* [Activity] Your answer should reproduce the full set of records exactly as given.
------------------------------------------------------------------------
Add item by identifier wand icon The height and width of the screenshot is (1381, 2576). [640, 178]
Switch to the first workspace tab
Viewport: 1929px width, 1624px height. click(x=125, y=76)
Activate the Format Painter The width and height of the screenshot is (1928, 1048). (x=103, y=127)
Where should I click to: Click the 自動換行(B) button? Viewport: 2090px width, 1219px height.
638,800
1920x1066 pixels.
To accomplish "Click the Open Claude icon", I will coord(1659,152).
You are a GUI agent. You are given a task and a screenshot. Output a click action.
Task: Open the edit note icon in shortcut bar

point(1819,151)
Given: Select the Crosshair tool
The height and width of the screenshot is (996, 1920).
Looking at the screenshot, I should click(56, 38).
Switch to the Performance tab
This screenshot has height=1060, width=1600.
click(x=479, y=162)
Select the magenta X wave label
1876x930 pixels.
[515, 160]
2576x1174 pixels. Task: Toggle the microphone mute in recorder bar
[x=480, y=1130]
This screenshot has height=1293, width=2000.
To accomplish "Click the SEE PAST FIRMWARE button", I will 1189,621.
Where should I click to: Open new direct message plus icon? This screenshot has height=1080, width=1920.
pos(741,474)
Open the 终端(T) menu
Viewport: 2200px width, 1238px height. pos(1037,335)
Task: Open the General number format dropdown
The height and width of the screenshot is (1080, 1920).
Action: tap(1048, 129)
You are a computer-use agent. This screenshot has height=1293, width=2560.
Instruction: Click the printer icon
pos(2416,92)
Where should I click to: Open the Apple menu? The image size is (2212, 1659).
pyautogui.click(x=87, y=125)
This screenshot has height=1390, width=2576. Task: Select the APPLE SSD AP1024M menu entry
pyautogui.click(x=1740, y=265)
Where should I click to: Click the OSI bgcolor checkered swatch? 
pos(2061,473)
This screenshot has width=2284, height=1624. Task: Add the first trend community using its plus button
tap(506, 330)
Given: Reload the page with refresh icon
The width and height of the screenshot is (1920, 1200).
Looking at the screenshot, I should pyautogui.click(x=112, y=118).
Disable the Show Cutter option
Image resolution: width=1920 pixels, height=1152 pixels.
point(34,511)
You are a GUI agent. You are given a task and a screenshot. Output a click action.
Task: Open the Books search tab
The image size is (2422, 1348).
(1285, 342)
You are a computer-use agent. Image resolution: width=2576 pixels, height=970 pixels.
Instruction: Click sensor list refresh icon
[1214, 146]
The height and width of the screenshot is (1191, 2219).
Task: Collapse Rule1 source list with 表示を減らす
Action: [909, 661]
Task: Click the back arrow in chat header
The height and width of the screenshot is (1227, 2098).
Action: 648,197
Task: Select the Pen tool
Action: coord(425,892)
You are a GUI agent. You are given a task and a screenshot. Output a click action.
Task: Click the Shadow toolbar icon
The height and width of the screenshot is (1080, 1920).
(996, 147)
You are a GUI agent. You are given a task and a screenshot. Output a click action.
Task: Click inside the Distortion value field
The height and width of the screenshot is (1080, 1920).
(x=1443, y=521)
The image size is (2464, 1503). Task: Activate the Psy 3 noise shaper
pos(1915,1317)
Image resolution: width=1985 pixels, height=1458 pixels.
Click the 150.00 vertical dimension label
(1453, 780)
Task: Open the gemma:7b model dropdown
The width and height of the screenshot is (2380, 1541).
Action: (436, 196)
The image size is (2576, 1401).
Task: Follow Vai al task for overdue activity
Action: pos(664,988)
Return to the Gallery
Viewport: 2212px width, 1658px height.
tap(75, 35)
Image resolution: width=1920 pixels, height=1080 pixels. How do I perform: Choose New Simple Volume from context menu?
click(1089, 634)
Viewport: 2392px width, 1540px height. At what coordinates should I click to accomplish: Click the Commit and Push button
------------------------------------------------------------------------
* [Written solution]
Add item by identifier wand icon The height and width of the screenshot is (1381, 2576). [640, 178]
Switch to the first workspace tab
Viewport: 1929px width, 1624px height. click(x=125, y=76)
Activate the Format Painter The width and height of the screenshot is (1928, 1048). (x=103, y=127)
Where should I click to: Click the 自動換行(B) button? Viewport: 2090px width, 1219px height.
638,800
1920x1066 pixels.
To accomplish "Click the Open Claude icon", I will coord(1659,152).
You are a GUI agent. You are given a task and a screenshot. Output a click action.
Task: Open the edit note icon in shortcut bar

point(1819,151)
Given: Select the Crosshair tool
The height and width of the screenshot is (996, 1920).
Looking at the screenshot, I should click(56, 38).
Switch to the Performance tab
This screenshot has height=1060, width=1600.
click(x=479, y=162)
Select the magenta X wave label
1876x930 pixels.
[515, 160]
2576x1174 pixels. Task: Toggle the microphone mute in recorder bar
[x=480, y=1130]
This screenshot has height=1293, width=2000.
To accomplish "Click the SEE PAST FIRMWARE button", I will 1189,621.
Where should I click to: Open new direct message plus icon? This screenshot has height=1080, width=1920.
pos(741,474)
Open the 终端(T) menu
Viewport: 2200px width, 1238px height. pos(1037,335)
Task: Open the General number format dropdown
The height and width of the screenshot is (1080, 1920).
Action: tap(1048, 129)
You are a computer-use agent. This screenshot has height=1293, width=2560.
Instruction: Click the printer icon
pos(2416,92)
Where should I click to: Open the Apple menu? The image size is (2212, 1659).
pyautogui.click(x=87, y=125)
This screenshot has height=1390, width=2576. Task: Select the APPLE SSD AP1024M menu entry
pyautogui.click(x=1740, y=265)
Where should I click to: Click the OSI bgcolor checkered swatch? 
pos(2061,473)
This screenshot has width=2284, height=1624. Task: Add the first trend community using its plus button
tap(506, 330)
Given: Reload the page with refresh icon
The width and height of the screenshot is (1920, 1200).
Looking at the screenshot, I should pyautogui.click(x=112, y=118).
Disable the Show Cutter option
Image resolution: width=1920 pixels, height=1152 pixels.
point(34,511)
You are a GUI agent. You are given a task and a screenshot. Output a click action.
Task: Open the Books search tab
The image size is (2422, 1348).
(1285, 342)
You are a computer-use agent. Image resolution: width=2576 pixels, height=970 pixels.
Instruction: Click sensor list refresh icon
[1214, 146]
The height and width of the screenshot is (1191, 2219).
Task: Collapse Rule1 source list with 表示を減らす
Action: [909, 661]
Task: Click the back arrow in chat header
The height and width of the screenshot is (1227, 2098).
Action: 648,197
Task: Select the Pen tool
Action: coord(425,892)
You are a GUI agent. You are given a task and a screenshot. Output a click action.
Task: Click the Shadow toolbar icon
The height and width of the screenshot is (1080, 1920).
(996, 147)
You are a GUI agent. You are given a task and a screenshot. Output a click action.
Task: Click inside the Distortion value field
The height and width of the screenshot is (1080, 1920).
(x=1443, y=521)
The image size is (2464, 1503). Task: Activate the Psy 3 noise shaper
pos(1915,1317)
Image resolution: width=1985 pixels, height=1458 pixels.
Click the 150.00 vertical dimension label
(1453, 780)
Task: Open the gemma:7b model dropdown
The width and height of the screenshot is (2380, 1541).
Action: (436, 196)
The image size is (2576, 1401).
Task: Follow Vai al task for overdue activity
Action: pos(664,988)
Return to the Gallery
Viewport: 2212px width, 1658px height.
tap(75, 35)
Image resolution: width=1920 pixels, height=1080 pixels. How do I perform: Choose New Simple Volume from context menu?
click(1089, 634)
Viewport: 2392px width, 1540px height. At what coordinates should I click to accomplish: Click the Commit and Push button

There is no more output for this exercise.